Yvonne Jentzsch, the founder of Celebrity Centre, thoroughly believed this mantra. Of course, she also told a staff meeting that Henry Kissinger was a Russian KGB member, but I didn't know how crazy she was at the time. How could I? I was exhorted by Hubbard to not read newspapers, to not watch TV, to ignore anything from "wogs" (his oft-used term for anyone not a $cientologist).
So there was Diane Marple and two 6'3" muscle-bound goons (one of whom I knew) who had come along with her to forcefully take me back to the RPF if necessary. I wanted that guitar, it had cost me a lot of money prior to joining the Sea Org. So with her promise that she would deliver my guitar to a former staff member friend of mine (which she did, I later learned), I went back to the RPF.
During the time I'd been gone, I'd done some construction work with my former staff member friend (the ONLY person I knew who would take me in) and I had some money.
This time I did the RPF's RPF "program" which basically consisted of writing out how awfully wrong you'd been using one of Hubbard's bullshit "ethics formulas." I "graduated" to the RPF.
By this time, the word had leaked out of the $cientology community about the despicable conditions the slave laborers were working under.
Non-staff $cientologists weren't happy about some of their former favorite staff members who were suddenly "evil and in need of rehabilitation."
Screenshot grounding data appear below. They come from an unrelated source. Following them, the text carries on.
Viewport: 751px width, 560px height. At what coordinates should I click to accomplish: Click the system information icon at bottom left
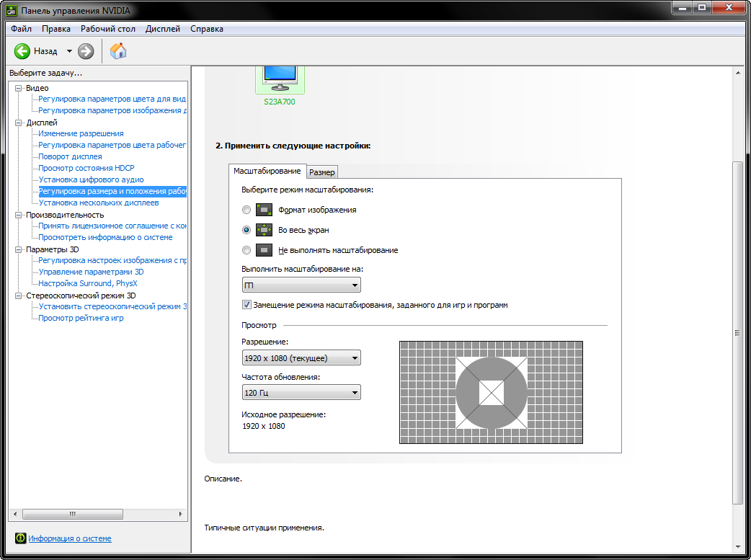point(21,538)
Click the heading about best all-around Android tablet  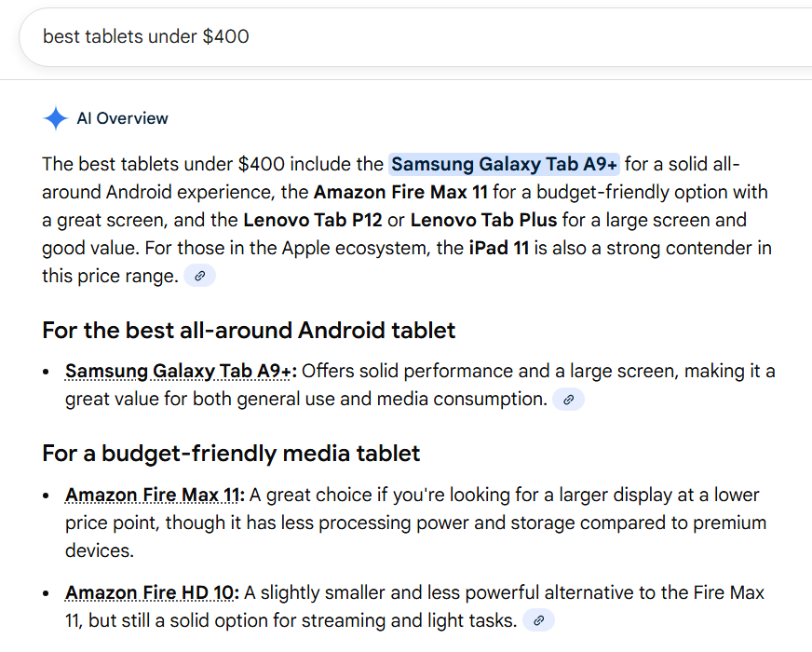click(x=248, y=330)
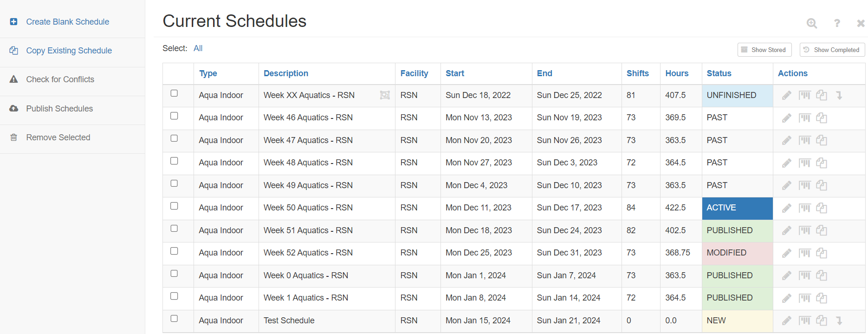Click the down-arrow icon on Week XX row
Screen dimensions: 868x334
tap(839, 95)
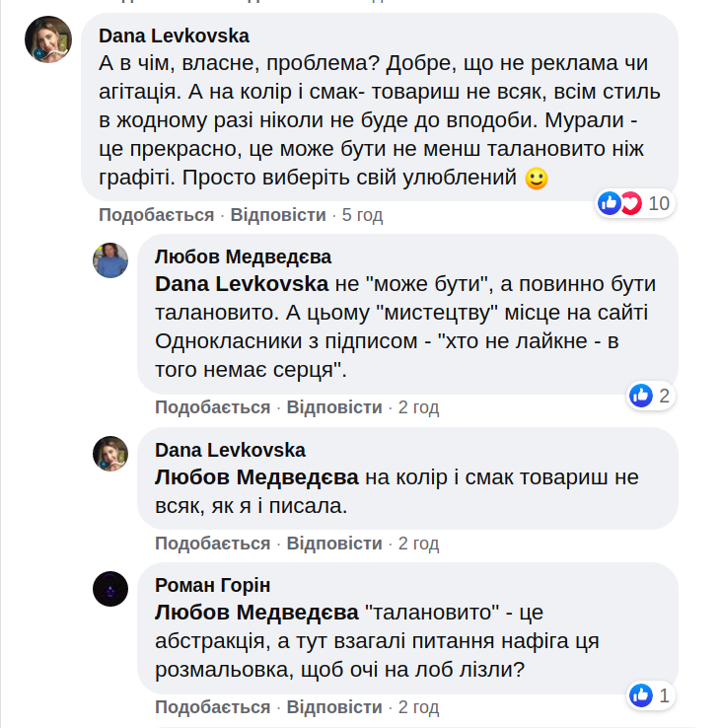
Task: Click Відповісти under Любов Медведєва's reply
Action: [x=334, y=407]
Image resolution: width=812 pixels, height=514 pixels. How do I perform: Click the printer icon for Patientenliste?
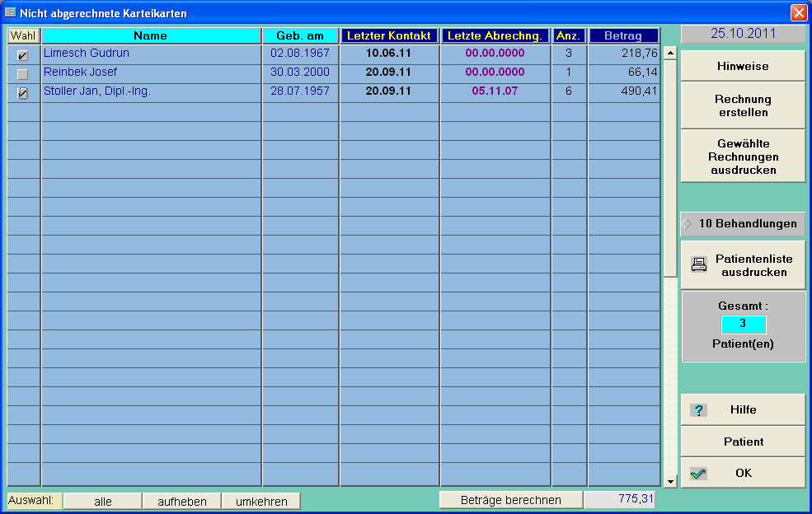pyautogui.click(x=699, y=264)
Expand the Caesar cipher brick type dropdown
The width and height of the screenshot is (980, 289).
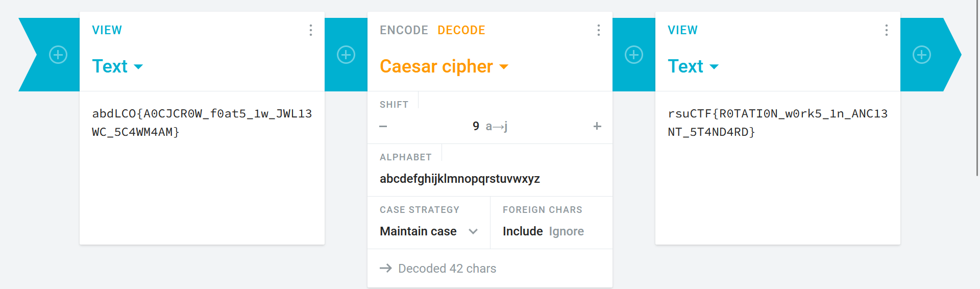(x=444, y=66)
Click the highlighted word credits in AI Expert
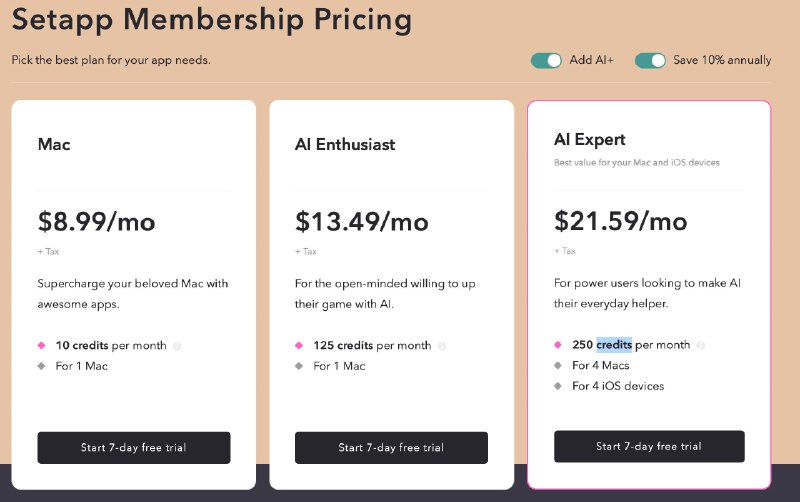Image resolution: width=800 pixels, height=502 pixels. (x=614, y=345)
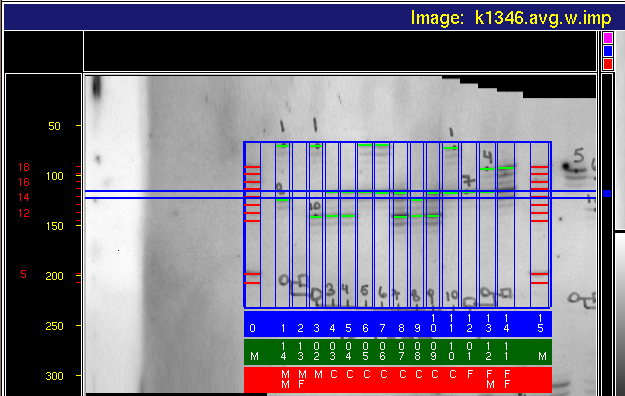Select lane 3 in the blue lane row

pos(316,328)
And the bulk of the work on the "complex" was about done.
So Hubbard suddenly "discovered" that awful things were going on and dispatched a "missionaire" to straighten it out and get anyone who didn't want to be on the RPF or staff off of it and back into public life.
Of course, every single course they'd taken while working at room and board, a few dollars a week if that, and often eating rice and beans for all their meals, and all the "auditing" they received would have to be paid for at full price, which could mean hundreds of thousands of dollars in a "freeloader debt." You see, Hubbard felt that if you didn't uphold your Sea Org contract and work your billion years (no kidding, that's what it read) you were a "freeloader" just there for "free services" and you should pay through the nose.
Later, they changed that (due to public non-$cientology pressure) and began giving people credit for time on staff -- if you did five years, no charges applied. 20% for one year, etc.
And there I was, getting my "exit security check" by a Class 8 auditor who had formerly run the Advanced Organization. Dang, he just couldn't find any of those awful evil crimes Hubbard was sure was there. So he tried to beg me into staying because he thought I was a cool guy.
"Sorry, Gary," I told him. "This scene here is bullshit, and you know it."
Myself and a number of people were "routed off" while being treated like evil alien space cattle. But there was a catch. We had to sign a document that stated that if we ever revealed to ANYONE what had occurred on the RPF, we would get a $cientology death sentence and additionally pay a FINE to the "church" of $50,000.
What the hell, we all figured. Anything to get the hell out of that psychotic zoo.
And that, ladies and gentlemen, is just one of the many, many horror stories of being involved in $cientology for far, far too long.
Had I not been a disillusioned, impressionable, very young baby boomer without a good stable family, I might never have fallen and continued to fall for the continual lies, delusions and hypnotic mantras of L.
Ron Hubbard and his eager minions.
Gee, wonder if they'll try to enforce the $50,000 fine on me now?
All of the above is just the tip of the iceberg of what I went through with these jerks. Their problem is, I have a photographic memory and some decent writing skills.
Forward this story, but only completely unchanged, to anyone you wish.
And tell everyone you know that $cientology is the most evil cult on planet Earth, and that it will be finished within a couple of years. It is a dying beast staggering to its knees, and no one will rescue from the filth it created, in which it will choke into nothingness.